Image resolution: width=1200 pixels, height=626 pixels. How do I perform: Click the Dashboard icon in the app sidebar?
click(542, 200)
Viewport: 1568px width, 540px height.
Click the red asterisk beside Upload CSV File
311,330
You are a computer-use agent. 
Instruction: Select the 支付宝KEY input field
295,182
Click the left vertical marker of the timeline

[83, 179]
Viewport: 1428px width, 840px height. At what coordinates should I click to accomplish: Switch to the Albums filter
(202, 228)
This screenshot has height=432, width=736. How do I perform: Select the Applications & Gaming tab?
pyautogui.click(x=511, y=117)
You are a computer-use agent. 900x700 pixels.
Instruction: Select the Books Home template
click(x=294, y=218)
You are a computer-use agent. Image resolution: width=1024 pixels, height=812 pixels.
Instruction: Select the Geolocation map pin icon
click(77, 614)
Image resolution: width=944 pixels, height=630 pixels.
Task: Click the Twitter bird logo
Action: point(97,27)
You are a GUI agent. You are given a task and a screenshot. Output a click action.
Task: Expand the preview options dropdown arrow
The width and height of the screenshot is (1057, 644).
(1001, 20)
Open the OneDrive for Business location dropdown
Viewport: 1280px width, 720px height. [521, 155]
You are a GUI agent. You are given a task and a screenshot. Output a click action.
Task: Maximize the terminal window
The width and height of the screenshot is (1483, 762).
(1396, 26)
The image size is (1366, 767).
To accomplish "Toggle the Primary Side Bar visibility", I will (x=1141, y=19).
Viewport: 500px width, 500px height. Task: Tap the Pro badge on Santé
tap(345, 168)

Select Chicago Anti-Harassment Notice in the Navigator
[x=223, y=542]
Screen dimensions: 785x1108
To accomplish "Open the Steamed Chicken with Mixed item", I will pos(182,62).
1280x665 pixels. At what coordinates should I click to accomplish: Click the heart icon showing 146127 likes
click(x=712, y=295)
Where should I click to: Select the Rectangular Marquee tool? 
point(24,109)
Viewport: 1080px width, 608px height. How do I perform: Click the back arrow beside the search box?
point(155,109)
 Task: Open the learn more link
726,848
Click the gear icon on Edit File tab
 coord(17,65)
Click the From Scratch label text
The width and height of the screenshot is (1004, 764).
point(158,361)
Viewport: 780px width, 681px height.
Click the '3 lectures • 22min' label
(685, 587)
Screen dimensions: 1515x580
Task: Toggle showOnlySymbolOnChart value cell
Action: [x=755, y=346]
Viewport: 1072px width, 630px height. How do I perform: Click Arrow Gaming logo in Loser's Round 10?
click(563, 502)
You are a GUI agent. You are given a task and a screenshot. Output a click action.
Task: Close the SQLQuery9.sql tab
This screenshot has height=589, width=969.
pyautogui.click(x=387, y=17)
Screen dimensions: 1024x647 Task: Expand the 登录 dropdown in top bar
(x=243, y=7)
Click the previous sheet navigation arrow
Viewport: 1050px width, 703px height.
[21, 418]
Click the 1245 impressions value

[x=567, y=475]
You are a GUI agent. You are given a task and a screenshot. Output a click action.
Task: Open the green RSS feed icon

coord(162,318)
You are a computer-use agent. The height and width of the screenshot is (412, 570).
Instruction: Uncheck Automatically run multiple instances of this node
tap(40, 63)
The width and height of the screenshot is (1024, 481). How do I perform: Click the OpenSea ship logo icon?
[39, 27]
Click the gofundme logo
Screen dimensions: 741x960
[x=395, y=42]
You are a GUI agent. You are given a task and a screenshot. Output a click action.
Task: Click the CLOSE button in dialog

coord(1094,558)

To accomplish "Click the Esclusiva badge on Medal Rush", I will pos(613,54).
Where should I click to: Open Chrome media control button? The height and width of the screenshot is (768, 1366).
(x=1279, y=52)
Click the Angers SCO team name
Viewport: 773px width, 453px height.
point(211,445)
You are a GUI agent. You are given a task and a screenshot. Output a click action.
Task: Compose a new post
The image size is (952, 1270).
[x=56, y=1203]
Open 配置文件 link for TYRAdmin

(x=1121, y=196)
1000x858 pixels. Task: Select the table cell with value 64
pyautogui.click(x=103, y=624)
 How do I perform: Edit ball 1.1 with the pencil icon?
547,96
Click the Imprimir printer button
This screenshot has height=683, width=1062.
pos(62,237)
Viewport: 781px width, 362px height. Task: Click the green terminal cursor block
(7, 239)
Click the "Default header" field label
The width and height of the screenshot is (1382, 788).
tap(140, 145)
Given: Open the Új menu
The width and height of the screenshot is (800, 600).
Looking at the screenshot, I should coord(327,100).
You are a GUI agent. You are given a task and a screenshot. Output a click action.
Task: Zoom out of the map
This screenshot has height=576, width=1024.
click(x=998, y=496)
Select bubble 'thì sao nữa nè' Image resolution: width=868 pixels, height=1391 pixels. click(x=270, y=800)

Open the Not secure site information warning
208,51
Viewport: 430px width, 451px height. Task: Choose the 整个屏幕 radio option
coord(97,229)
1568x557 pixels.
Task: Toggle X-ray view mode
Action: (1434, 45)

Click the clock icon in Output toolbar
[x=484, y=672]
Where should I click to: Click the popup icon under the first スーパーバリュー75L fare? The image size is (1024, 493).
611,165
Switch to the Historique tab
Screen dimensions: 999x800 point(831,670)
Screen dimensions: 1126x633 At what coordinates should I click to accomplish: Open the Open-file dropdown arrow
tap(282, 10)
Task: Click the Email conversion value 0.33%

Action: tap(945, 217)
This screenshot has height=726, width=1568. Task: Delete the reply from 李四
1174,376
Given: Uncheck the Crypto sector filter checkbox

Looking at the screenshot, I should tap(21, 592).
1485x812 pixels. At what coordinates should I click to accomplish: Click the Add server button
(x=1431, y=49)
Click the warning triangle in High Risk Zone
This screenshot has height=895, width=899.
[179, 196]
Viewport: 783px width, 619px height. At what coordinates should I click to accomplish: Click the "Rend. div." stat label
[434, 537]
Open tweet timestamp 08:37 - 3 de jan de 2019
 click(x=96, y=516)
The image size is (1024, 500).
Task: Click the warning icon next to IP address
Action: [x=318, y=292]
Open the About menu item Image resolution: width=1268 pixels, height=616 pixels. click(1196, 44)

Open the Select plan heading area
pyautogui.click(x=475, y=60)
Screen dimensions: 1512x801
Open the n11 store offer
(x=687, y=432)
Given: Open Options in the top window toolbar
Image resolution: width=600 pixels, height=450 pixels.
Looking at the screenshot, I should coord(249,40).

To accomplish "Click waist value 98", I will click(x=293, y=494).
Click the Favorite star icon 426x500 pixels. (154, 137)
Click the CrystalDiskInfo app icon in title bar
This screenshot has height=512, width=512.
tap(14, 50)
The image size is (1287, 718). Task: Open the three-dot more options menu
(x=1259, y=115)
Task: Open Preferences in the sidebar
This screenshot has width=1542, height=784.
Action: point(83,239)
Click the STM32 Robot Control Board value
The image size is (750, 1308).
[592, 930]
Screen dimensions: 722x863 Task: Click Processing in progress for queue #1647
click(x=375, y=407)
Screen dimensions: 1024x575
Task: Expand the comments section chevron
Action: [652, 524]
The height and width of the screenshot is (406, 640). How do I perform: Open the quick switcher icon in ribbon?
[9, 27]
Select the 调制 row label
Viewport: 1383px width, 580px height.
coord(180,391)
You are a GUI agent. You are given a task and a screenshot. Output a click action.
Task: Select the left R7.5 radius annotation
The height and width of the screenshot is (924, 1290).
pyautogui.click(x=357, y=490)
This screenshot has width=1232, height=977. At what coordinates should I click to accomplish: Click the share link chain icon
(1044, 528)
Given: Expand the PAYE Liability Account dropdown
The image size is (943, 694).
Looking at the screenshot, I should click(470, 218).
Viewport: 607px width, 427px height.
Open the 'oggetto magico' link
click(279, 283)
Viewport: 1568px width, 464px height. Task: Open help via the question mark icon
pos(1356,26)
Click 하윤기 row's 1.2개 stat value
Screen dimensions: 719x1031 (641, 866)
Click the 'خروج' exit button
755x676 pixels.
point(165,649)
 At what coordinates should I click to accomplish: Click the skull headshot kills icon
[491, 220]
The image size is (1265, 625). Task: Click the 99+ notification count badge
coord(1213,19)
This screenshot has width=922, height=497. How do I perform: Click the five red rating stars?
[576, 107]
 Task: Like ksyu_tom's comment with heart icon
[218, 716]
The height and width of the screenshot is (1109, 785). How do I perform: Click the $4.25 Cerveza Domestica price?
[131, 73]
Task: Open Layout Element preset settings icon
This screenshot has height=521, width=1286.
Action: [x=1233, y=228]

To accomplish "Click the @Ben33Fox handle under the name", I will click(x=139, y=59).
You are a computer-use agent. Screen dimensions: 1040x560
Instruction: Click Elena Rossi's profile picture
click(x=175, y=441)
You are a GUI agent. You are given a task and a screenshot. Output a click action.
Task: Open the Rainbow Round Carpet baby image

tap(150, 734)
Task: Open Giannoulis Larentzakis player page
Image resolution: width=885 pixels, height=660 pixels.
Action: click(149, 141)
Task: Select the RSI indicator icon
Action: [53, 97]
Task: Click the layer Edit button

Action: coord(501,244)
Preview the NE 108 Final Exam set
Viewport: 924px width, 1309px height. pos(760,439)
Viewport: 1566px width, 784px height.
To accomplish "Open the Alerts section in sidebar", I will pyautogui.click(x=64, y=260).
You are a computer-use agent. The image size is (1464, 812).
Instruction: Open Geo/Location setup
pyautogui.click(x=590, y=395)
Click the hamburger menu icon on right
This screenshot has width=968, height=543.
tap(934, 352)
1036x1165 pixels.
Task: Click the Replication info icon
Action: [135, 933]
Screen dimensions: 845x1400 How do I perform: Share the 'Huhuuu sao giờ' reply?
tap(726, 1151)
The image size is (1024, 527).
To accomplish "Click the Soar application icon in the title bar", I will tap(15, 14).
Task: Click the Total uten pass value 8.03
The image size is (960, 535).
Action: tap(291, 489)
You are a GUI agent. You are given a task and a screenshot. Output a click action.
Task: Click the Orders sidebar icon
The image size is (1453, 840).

===

Exercise goal:
Lines with the word "name" in them should be copied from the preceding records.

Problem solution:
Click the Angers SCO team name
To accomplish "Click the @Ben33Fox handle under the name", I will click(x=139, y=59).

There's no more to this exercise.